The Trump administration
notified Huawei suppliers, including chipmaker Intel, that it is revoking
certain licenses to sell to the Chinese company and intend to reject dozens of
other applications to supply the telecommunications firm, people familiar with
the matter told Reuters. Source said eight licenses were revoked
from four companies who intended to supply to Huawei.
In an email seen by Reuters documenting the actions, the
Semiconductor Industry Association said on Friday the Commerce Department had
issued "intents to deny a significant number of license requests for
exports to Huawei and a revocation of at least one previously issued license."
Sources familiar with the situation, who spoke on condition of anonymity, said
there was more than one revocation.

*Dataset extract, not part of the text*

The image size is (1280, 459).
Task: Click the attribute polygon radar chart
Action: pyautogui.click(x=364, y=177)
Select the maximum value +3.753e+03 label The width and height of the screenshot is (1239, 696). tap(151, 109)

One of the sources said eight licenses were
yanked from four companies.
The action - likely the
last against Huawei under
Republican President Donald Trump - is the latest in a
long-running effort to weaken the world's largest telecommunications equipment
maker, which Washington sees as a national security threat.
Huawei and Intel declined to comment. Commerce said
it could not comment on specific licensing decisions, but said the department
continues to work with other agencies to "consistently" apply
licensing policies in a way that "protects US national security and
foreign policy interests."
Intel has received licences
from US authorities to continue supplying certain products to Huawei, an Intel
spokesman said in September last year.
An August rule said that products with 5G capabilities were
likely to be rejected, but sales of less sophisticated technology would be
decided on a case-by-case basis.
The United States made the latest decisions during a half dozen
meetings starting on January 4 with senior officials from the departments of
Commerce, State, Defense, and Energy, the source said. The officials developed
detailed guidance with regard to which technologies were capable of 5G, and
then applied that standard, the person added.

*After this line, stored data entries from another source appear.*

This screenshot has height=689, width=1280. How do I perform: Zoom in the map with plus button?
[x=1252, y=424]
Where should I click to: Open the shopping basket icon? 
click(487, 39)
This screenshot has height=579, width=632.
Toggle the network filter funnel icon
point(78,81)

That meant issuing denials for the vast majority of the roughly
150 disputed applications, and revoking the eight licenses to make those
consistent with the latest denials, the source said.

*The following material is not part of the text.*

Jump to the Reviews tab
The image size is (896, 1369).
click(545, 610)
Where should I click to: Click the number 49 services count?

Trump has targeted Huawei in other ways. Meng
Wanzhou, Huawei's chief financial officer, was arrested in Canada in
December 2018, on a US warrant. Meng, the daughter of Huawei's founder, and the
company itself were indicted for misleading banks about its business in Iran.
Meng has said she is innocent. Huawei has denied the claims of
spying and pleaded not guilty to the indictment, which also includes charges of
violating US sanctions against Iran and conspiring to steal trade secrets from
American technology companies.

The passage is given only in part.